## Exercise details
Using the records that follow, work out how many lines hold the string "page" and provide that number only.

----

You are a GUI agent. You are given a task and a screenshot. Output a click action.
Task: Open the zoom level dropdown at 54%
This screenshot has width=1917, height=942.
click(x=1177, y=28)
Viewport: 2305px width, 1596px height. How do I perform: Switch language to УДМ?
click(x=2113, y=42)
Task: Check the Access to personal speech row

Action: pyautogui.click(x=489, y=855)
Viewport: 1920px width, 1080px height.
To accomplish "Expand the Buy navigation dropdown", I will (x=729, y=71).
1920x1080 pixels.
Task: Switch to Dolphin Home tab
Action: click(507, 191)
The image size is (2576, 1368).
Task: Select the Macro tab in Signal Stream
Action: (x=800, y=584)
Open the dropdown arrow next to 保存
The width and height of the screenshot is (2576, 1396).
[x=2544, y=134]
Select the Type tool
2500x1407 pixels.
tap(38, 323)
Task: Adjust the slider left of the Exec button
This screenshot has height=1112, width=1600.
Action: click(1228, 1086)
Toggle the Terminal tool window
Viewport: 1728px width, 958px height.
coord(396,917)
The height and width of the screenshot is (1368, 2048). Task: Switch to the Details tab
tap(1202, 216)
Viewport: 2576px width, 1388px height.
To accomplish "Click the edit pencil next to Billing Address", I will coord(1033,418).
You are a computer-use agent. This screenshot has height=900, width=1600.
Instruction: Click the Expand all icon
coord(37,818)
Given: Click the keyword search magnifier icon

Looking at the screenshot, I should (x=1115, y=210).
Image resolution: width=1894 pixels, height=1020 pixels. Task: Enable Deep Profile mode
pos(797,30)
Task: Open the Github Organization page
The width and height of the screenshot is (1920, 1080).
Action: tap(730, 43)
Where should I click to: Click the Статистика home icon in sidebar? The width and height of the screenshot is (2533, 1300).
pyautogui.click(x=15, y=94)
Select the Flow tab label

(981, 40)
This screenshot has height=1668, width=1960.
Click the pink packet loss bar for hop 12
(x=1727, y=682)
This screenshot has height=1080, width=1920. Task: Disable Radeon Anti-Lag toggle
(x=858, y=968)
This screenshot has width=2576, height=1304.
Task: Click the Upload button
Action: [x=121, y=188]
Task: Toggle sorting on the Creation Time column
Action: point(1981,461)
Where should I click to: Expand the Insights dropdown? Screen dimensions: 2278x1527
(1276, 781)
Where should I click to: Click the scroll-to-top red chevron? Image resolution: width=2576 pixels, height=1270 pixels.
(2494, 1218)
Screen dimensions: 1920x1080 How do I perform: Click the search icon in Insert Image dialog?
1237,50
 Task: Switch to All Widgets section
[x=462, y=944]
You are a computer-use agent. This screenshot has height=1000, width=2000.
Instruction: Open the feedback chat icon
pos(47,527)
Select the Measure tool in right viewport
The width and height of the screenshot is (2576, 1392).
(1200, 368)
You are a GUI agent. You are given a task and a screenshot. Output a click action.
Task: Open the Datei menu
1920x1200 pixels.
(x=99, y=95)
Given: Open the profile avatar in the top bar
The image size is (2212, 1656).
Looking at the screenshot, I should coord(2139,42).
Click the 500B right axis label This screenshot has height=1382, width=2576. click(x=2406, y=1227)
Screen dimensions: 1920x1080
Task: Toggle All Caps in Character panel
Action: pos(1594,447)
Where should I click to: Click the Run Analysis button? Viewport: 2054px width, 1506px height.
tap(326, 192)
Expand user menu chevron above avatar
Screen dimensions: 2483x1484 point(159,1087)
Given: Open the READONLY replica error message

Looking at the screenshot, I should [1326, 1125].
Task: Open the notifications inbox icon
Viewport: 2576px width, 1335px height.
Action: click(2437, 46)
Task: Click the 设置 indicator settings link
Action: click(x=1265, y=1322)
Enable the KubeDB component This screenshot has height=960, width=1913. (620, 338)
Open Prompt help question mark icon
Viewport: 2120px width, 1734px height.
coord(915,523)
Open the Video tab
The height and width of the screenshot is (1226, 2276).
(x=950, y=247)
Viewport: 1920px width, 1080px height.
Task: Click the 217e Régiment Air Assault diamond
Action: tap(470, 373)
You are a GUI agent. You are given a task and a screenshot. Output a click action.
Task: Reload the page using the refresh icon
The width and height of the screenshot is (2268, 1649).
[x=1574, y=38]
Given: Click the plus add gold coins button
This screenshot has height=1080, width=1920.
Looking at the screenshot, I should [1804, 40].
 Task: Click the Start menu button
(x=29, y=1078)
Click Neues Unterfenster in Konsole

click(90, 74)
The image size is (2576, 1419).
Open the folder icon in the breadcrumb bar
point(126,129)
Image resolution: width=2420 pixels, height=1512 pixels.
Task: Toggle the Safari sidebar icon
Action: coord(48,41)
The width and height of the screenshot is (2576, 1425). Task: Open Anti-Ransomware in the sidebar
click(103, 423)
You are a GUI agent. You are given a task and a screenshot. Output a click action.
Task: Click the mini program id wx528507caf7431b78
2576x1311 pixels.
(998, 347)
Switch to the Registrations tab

----

## Solution to this exercise
2